#### AUFGABE 1:
Beantworte anhand des Threads über Apache auf Windows Server 2003 diese Fragen:
(a) Zu welchem Anbieter ist Lukasz gewechselt?
(b) Bei der Installation welcher Datei erhält Lukasz eine Fehlermeldung?
(c) Was muss laut Astardes beendet werden, damit Apache gestartet werden kann?

# Problem mit Win Server 2003 und Apache



## Lukasz (13. November 2003)

Hallo zusammen.

Erläuterung meines Problems:
Ich hatte bis lang einen auf APACHE basierenden Win xp Prof Heimserver.
Jetzt habe ich zu 1und1 gwechselt. Diese arbeiten mit Win Server 2003.
Da ich mich mit diesem Betriebsystem kaum auskenne, und eine MYSQL Datenbank benötige, habe ich mich dazu entschlossen APACHE wie gewohnt auf den Win Server 2003 auf zu spielen. Das install von Perl php usw. hat auch gar keine Probleme bereitet, und lief Satbil. Auch die "hots" Datei, habe ich geändert.
Zuvor sogar die "setup_xamp.bat" Mit Protokoll und ohne Fehlerbeldung ausgeführt. Nur bei Apache klemmt es selbst. 
Beim Install der "Apache_install.bat" Bekomme ich eine Fehlermeldung:

Der Fehler: (kommt geau so raus wie es hier steht. habe nichts dazu geschrieben).:


Installing Apache2 as an Service
(OS 10048)Normalerweise darf jede Socketadresse (Protokoll, Netzwerkadresse oder
 Anschluss) nur jeweils einmal verwendet werden.  : make_sock: could not bind to
 address 0.0.0.0:80
no listening sockets available, shutting down
Unable to open logs

Now we Start Apache2 
The service name is invalid.

More help is available by typing NET HELPMSG 2185.

Drücken Sie eine beliebige Taste . . .

Frage:

Kennt sich einer aus, oder hat einer ein Tip?

Kleiner Nachtrag:
Hat es damit zu tun, das ich hier mittels meines Heim PCs auf den Win Server aufspiele? (Online Zugriff au W S 2003 Desktop und dan arbeite "Remot Desktop Verbindung").

Wenn es mit Apache nicht klappen sollte was könnte ich noch nehmen? Bruche aber unbedingt phpmyadmin, Da ich meine bereits exestierende Datenbank übertragen muss.

Das Resultat sieht so aus:
http://www.ts2.net
oder
http://www.ms-train-simulator2.de (geht nichts)!


----------



## Astardes (13. November 2003)

Du mußt den IIS beenden, damit Du den Apache starten kannst.

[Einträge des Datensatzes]
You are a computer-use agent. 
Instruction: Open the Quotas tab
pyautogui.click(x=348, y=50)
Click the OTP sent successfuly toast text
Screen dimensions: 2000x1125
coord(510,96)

#### AUFGABE 2:
Gib sämtliche Zeilen der Auflistung als nummerierte Liste wieder und lass dabei Leerzeilen weg.

#### LÖSUNG 1:
(a) Zu 1und1.
(b) Bei der Installation der „Apache_install.bat“.
(c) Der IIS.

#### LÖSUNG 2:
1. You are a computer-use agent. 
2. Instruction: Open the Quotas tab
3. pyautogui.click(x=348, y=50)
4. Click the OTP sent successfuly toast text
5. Screen dimensions: 2000x1125
6. coord(510,96)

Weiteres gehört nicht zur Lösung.